▸ RECORDS TO PROCESS
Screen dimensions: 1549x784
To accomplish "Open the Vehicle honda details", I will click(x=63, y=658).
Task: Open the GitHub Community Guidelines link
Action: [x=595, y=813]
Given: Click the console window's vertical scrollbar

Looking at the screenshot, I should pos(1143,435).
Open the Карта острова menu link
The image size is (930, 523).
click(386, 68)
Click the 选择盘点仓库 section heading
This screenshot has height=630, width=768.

▸ TASK STATEMENT
Reproduce every line of the material above word for word.

▸ SOLUTION
Screen dimensions: 1549x784
To accomplish "Open the Vehicle honda details", I will click(x=63, y=658).
Task: Open the GitHub Community Guidelines link
Action: [x=595, y=813]
Given: Click the console window's vertical scrollbar

Looking at the screenshot, I should pos(1143,435).
Open the Карта острова menu link
The image size is (930, 523).
click(386, 68)
Click the 选择盘点仓库 section heading
This screenshot has height=630, width=768.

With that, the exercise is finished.